The LQSI review meetings also brought together key staff and leadership and provided opportunities for participants to share experiences and discuss challenges to the laboratory system. Overall, stronger enforcement of national policies and the establishment of a legal authority over laboratory practice are needed in Cambodia. While achievements have been made, several management challenges still exist around enforcing habits of quality assurance such as rejecting inappropriate or poor quality specimens, regularly performing internal quality control, documenting tests and processes, performing corrective action, tracking quality indicators and maintenance of equipment.

Only through strong leadership from hospital and laboratory directors will staff address these challenges. However, many laboratory managers and directors have assumed their positions through promotion due to their technical skills or seniority, and thus have not had formal laboratory management training.

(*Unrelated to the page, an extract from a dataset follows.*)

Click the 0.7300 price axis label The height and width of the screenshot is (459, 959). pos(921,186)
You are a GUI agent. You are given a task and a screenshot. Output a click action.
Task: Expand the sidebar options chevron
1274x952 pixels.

There remains a global need to improve health laboratory leadership and management for these investments in laboratory systems to be sustainable. In summary, classroom-based training followed by regular on-site mentoring using a detailed action plan in the local language allows staff greater opportunity to learn new concepts, ask questions and access resources leading to rapid achievements in quality management system.

The mentored LQSI approach facilitates progress towards improving the accuracy, timeliness and reliability of test results in hospital laboratories and can synergize with other quality management system implementation programmes. While it may not be financially feasible for all health laboratories in Cambodia to seek full ISO accreditation, the LQSI process is a valuable undertaking for quality patient care.